Bedingt durch seine Herkunft aus einer der einflussreichsten und vermögendsten Familien Venedigs, saß Loredan früh in einer Vielzahl von Magistraturen, war aber sehr wählerisch und lehnte auch einige Male die Wahlen auf Posten außerhalb Venedigs ab. Nur als führender Magistrat in Palmanova, im Grenzgebiet zu Österreich, fungierte er längere Zeit und setzte sich für die Armen der kleinen Stadt ein, versuchte ihre wirtschaftliche Grundlage zu verbessern.

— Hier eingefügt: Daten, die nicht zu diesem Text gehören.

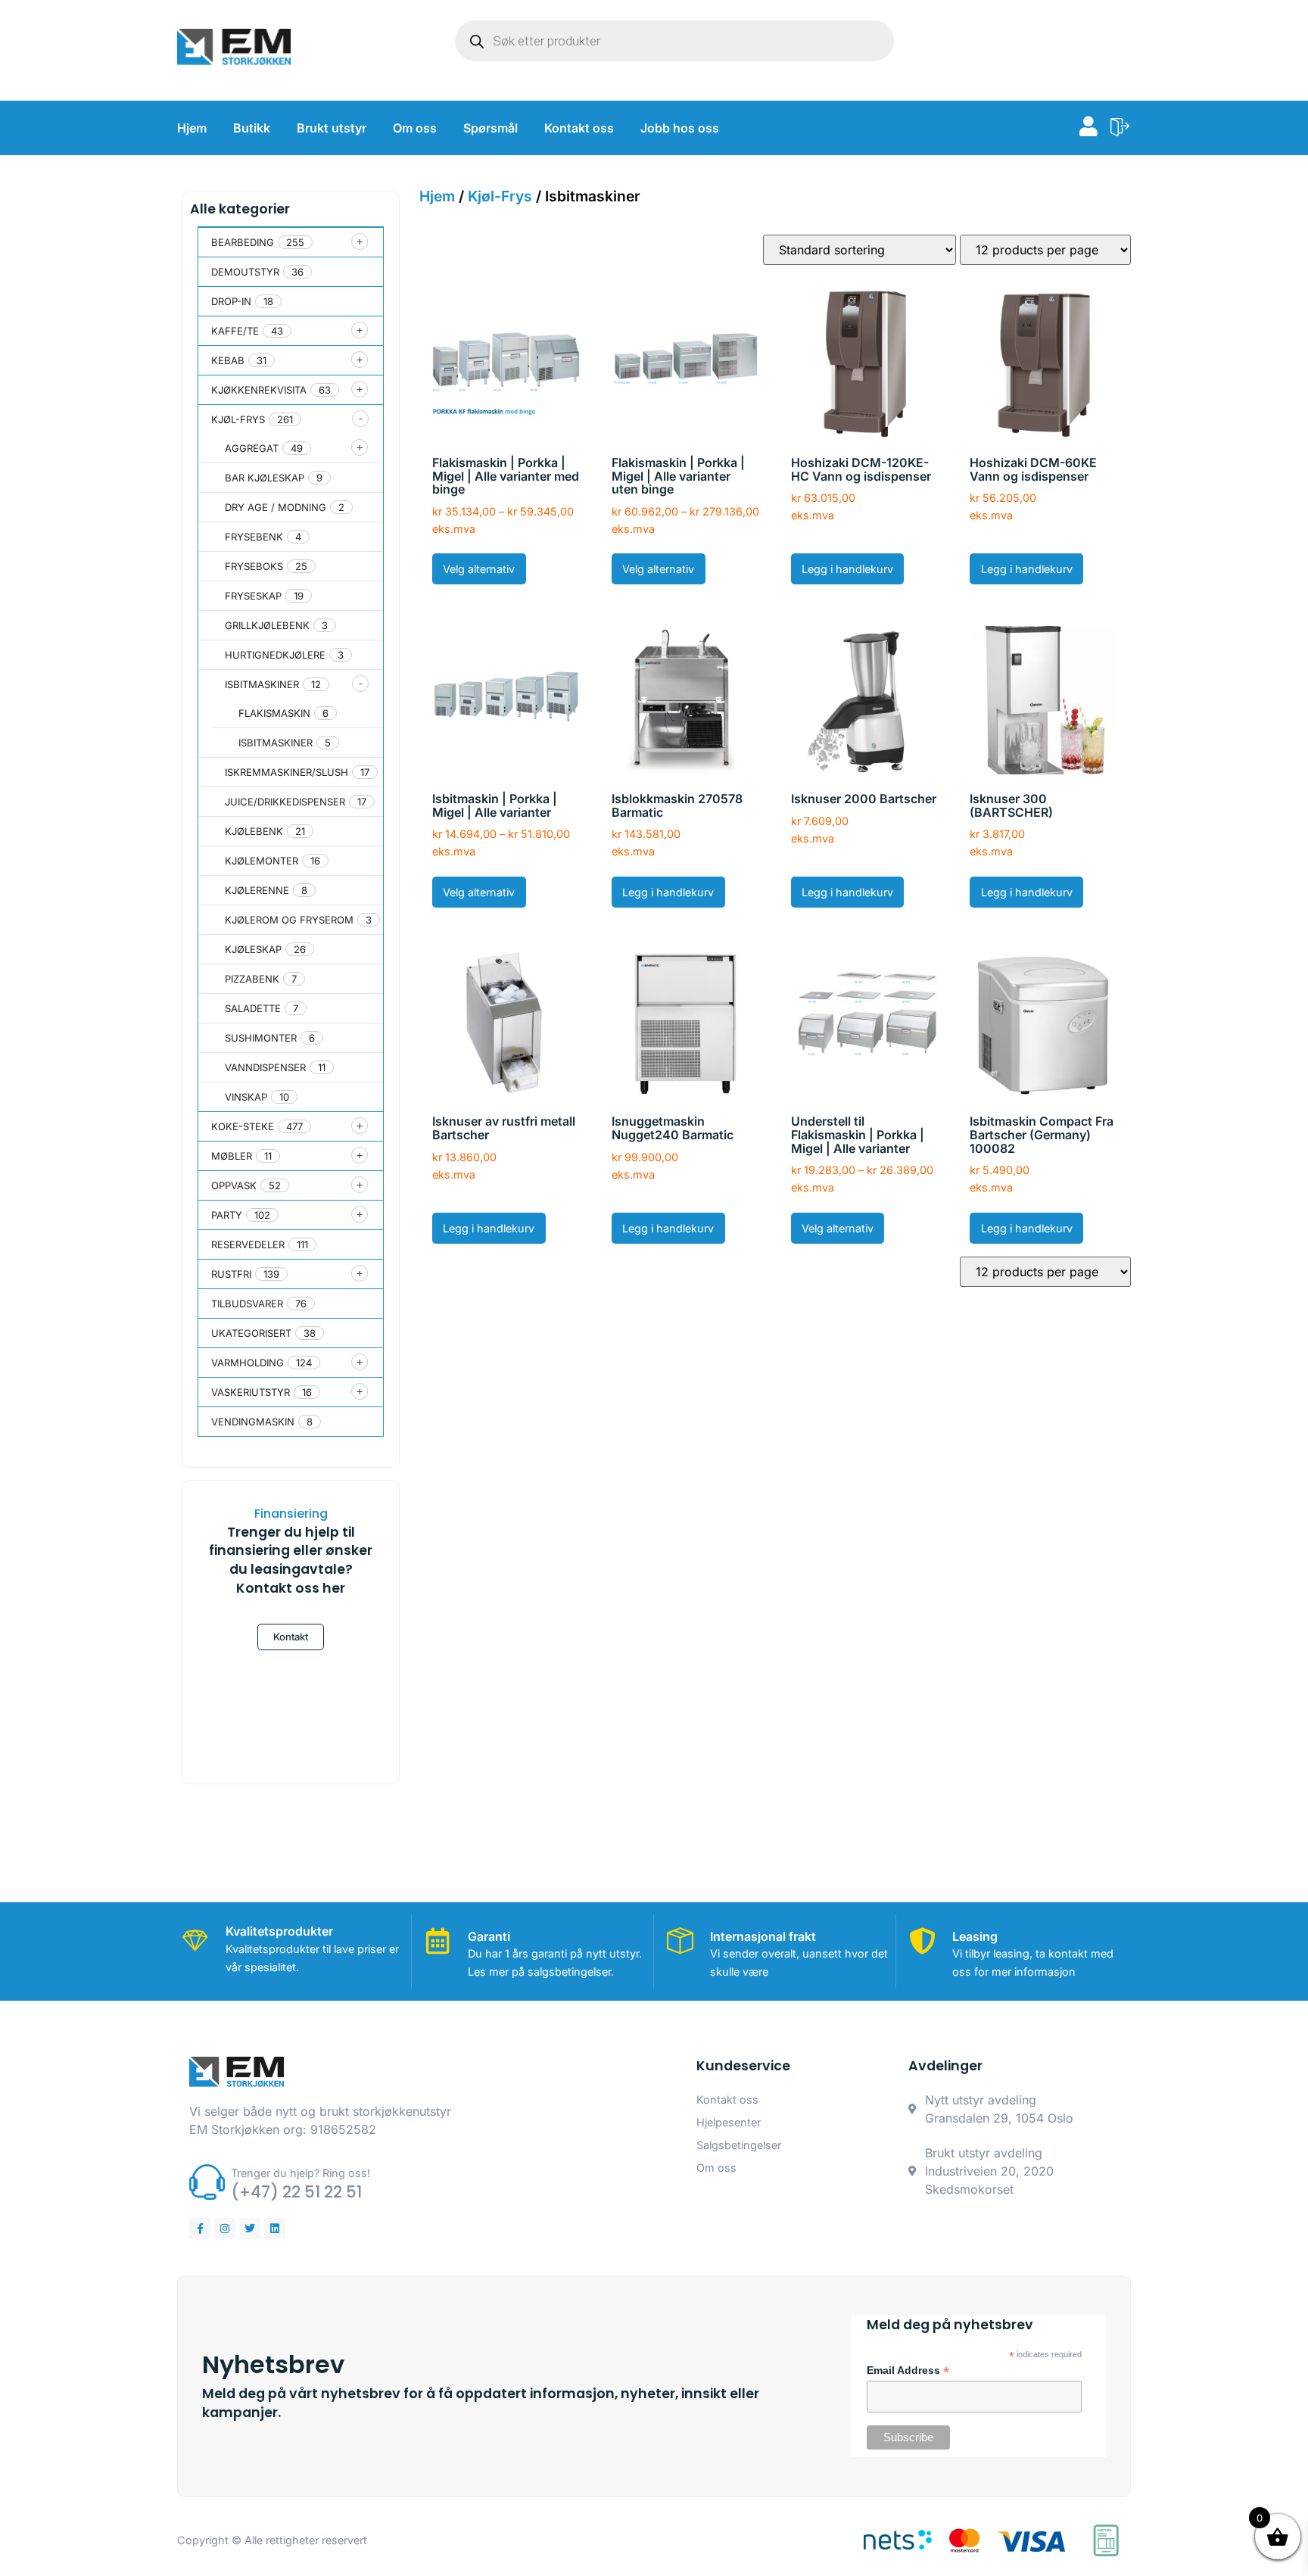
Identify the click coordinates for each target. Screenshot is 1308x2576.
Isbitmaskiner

Auch verhielt er sich gegenüber den Forderungen der Päpste entgegenkommend, so dass ihn die Konservativen schließlich zum Dogen wählten, um einen Verbündeten im Kampf gegen die Reformer zu stärken. Bereits ab 1755 wurde dieser Doge zunehmend krank und zog sich aus den politischen Geschäften immer mehr zurück. Für die wirtschaftlichen Geschäfte, die sich im Testament von 1758 gut ablesen lassen, brachte er aber immer noch großes Interesse auf, zumal sein Haus unter enormem Schuldendruck stand – trotz hoher Einnahmen aus Immobilien und Landgütern außerhalb Venedigs.

Die Loredan waren eine weitverzweigte Familie, die mit Pietro und Leonardo bereits zwei Dogen gestellt hatte. Zum Zeitpunkt von Francesco Loredans Wahl war der Reichtum der Familie in Venedig legendär. Sie besaß mehrere Paläste, wie den Palazzo a San Stefano, den Palazzo Loredan Cini am Canal Grande, die Case Loredan und Farsetti und den Palazzo Loredan dell’Ambasciatore. Letzteren hatte Francesco Loredan dem österreichischen Botschafter gegen Vorkasse der Gesamtmiete für 29 Jahre und die Verpflichtung zu Restauration und Unterhalt des Palastes vermietet.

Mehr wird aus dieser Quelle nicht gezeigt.